Blockchain technology related margin trading
Crypto margin trading platforms opened a whole new level of margin funding and trading. And Nominex sees this activity as an important part of its business and service. In addition to fiat currency, borrowed money here can be used to buy exotic stuff, like 2-3 tier tokens, that is why quotation lists do matter, and traders must act smartly when picking their basic exchange. Unlike in standard trading, where you would want both the collateral and the marginally bough asset to be liquid, with BTC being the underlying asset and the pricing unit in the same time this problem disappears. Another option of a similar nature is margin funding covered participation in token sales. This can be an interesting opportunity for investors with diversified long-term portfolios, and Nominex works to offer them solutions these traders demand.
Here are some basic tips for those starting crypto margin trading:
- read the fee schedule carefully taking into account all discussed in the section above; at Nominex, the fees are low and predictable, and you can cut those further by (a) using NMX tokens to pay commissions, and (b) reduce the burden by achieving higher status in our referral program; on top of that we offer lucrative discounts in Nominex discount packages;
- study stop, stop-limit, trailing stop, trailing stop future orders most advanced exchanges offer; Nominex offers these types of orders, and even more sophisticated solutions;
- get to better understand currency pairs you are up for; we offer you to test all strategies you might pursuit in the Demo Mode first where losses can be avoided while experience and knowledge of the market still gained in full.
Bitcoin margin trading has its pros and cons, and it really depends on the conditions your exchange has to offer. Whether you need to pass higher KYC levels (at Nominex you need to take some very basic steps, and withdrawals up to 3 BTC don’t require any at all), and how flexible are margin calls with this particular platform. Does it offer similar terms for long and short? What period of time does the leverage cover, and more.
Before opening a position, measure all your risks carefully. Don’t put on the table everything you own, regulate the level of leverage you accept, and avoid damages: once you see the market driving the wrong way, jump out of the exploding car (i.e. cover the position yourself instead of forced closure).
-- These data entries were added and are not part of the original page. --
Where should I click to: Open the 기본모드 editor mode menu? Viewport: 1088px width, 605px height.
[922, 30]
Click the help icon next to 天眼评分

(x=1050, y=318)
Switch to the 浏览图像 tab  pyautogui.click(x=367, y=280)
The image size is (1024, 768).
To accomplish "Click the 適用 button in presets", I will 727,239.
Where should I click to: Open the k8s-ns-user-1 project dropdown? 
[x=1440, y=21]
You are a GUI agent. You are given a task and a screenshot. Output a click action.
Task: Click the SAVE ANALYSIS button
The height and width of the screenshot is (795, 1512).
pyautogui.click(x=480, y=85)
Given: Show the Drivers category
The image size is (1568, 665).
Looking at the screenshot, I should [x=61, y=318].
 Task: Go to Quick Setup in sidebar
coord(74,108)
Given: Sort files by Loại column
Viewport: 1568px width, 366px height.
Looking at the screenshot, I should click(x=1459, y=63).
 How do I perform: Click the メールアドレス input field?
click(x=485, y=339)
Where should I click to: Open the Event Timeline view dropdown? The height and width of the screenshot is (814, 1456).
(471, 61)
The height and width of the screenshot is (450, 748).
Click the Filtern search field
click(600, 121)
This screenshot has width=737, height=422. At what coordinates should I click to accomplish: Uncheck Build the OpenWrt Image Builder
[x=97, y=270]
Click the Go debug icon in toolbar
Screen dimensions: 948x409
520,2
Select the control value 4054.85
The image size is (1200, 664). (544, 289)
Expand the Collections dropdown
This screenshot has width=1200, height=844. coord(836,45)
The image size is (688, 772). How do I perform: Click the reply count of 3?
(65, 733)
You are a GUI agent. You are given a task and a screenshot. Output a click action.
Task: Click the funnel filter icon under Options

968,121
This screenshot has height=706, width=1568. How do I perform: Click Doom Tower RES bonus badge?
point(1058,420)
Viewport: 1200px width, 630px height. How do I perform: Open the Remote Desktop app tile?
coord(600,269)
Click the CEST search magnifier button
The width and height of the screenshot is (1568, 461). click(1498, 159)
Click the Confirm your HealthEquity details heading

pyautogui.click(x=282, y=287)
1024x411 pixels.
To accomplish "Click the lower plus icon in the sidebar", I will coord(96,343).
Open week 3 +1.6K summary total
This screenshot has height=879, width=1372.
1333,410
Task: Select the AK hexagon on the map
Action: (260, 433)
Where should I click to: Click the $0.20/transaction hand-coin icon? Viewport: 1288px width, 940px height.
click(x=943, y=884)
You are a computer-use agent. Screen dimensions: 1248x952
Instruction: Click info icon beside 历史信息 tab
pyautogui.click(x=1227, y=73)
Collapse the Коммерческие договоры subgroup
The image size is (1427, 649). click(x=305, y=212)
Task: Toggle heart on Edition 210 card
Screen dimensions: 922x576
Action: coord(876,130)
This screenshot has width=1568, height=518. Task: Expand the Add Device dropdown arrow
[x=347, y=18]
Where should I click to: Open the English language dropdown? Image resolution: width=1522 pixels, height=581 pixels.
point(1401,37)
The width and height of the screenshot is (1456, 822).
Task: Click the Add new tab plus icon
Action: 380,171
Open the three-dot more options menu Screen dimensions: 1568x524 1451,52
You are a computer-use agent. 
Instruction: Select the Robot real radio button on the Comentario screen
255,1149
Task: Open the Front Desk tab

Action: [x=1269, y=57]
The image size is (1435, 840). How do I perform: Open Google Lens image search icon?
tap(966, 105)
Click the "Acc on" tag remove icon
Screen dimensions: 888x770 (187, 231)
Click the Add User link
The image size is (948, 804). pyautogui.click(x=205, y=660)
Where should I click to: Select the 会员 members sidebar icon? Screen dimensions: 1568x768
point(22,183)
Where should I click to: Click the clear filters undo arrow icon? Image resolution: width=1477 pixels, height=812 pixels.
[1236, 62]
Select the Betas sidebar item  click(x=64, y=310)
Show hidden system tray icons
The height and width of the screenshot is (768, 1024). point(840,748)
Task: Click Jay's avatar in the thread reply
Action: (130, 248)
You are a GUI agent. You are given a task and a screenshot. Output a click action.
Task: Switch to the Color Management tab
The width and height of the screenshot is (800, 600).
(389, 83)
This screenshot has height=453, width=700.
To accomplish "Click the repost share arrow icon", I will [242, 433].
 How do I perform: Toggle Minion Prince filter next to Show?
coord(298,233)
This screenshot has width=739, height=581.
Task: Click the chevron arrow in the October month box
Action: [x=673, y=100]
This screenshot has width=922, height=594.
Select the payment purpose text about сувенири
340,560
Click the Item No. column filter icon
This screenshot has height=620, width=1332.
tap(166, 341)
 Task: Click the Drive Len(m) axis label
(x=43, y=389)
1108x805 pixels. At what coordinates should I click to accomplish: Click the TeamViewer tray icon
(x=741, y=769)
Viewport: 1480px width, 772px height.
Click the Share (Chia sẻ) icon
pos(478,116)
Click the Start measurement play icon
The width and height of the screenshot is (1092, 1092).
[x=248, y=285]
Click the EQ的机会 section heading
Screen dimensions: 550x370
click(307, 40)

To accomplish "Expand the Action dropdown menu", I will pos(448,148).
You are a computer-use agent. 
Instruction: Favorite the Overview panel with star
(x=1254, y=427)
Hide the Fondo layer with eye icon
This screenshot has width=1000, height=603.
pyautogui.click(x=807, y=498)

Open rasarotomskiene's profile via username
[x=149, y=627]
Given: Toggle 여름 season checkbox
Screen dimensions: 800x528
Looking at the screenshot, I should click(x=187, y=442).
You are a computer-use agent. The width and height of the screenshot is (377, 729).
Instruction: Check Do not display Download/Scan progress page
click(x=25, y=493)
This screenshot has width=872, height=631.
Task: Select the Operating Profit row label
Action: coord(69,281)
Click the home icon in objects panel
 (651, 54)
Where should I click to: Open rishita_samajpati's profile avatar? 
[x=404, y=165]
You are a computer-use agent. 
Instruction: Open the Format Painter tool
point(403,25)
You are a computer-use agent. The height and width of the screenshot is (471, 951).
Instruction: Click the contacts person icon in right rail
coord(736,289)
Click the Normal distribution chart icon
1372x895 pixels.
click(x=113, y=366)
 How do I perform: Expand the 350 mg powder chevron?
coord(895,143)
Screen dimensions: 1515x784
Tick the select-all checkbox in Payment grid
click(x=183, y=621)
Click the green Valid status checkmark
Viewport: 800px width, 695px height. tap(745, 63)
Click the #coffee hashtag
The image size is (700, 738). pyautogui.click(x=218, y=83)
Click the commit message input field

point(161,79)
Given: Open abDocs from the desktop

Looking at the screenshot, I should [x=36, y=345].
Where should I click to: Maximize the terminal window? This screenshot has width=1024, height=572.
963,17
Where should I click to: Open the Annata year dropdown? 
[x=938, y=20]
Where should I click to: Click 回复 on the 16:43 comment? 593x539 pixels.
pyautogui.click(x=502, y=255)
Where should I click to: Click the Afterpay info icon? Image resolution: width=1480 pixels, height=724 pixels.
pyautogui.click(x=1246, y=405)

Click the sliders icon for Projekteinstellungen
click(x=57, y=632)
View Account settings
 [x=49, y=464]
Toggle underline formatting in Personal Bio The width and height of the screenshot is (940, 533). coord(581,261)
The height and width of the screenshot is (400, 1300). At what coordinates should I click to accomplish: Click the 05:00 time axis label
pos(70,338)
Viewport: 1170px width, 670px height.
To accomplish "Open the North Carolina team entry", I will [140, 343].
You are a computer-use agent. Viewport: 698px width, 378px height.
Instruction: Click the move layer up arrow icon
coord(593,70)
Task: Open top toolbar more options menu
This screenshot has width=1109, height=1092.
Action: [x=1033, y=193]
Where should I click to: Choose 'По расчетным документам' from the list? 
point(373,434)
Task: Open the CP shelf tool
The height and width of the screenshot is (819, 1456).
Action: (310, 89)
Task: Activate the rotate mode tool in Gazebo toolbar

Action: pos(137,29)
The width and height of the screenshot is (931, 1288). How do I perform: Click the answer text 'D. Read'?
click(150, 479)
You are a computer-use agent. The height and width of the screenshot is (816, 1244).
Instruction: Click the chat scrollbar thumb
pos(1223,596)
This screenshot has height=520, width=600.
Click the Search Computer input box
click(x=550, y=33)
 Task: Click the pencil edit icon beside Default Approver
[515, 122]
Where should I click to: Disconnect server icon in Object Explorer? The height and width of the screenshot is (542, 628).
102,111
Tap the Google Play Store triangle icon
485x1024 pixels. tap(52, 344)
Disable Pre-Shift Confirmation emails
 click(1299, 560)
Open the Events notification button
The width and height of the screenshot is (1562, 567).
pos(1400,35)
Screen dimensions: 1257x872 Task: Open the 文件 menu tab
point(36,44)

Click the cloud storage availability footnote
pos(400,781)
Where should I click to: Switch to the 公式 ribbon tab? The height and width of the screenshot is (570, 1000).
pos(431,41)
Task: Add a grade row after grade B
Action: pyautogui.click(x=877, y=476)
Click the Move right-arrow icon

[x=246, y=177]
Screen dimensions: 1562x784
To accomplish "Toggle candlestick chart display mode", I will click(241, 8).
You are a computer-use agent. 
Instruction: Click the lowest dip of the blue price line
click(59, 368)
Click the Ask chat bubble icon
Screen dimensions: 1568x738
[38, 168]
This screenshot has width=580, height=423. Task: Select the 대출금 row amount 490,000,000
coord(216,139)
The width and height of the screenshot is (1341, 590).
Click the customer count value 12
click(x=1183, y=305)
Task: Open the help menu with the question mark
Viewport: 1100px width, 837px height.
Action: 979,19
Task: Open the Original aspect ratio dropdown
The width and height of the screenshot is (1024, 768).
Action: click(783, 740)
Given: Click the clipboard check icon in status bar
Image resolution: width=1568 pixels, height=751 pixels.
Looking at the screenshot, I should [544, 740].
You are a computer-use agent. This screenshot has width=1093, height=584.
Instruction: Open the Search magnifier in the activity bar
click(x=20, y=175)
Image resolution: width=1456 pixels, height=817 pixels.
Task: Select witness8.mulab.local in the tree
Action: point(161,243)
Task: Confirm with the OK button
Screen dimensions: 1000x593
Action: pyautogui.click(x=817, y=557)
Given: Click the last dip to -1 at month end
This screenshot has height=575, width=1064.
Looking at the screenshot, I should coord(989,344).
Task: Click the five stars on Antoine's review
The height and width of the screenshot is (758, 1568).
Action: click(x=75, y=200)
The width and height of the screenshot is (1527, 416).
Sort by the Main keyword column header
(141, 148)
Try your best in the Tournaments Arena to win prizes with no risk, and use the real prize money as your starting capital in the market.
To stay on the positive side, let me wrap this up with two quotes on risk taking. “Security is mostly a superstition. Life is either a daring adventure or nothing,” — Helen Keller said. And the more ancient one comes from the great Seneca: “It’s not because things are difficult that we dare not venture. It’s because we dare not venture that they are difficult.”
Trade smartly and use leverage, when appropriate.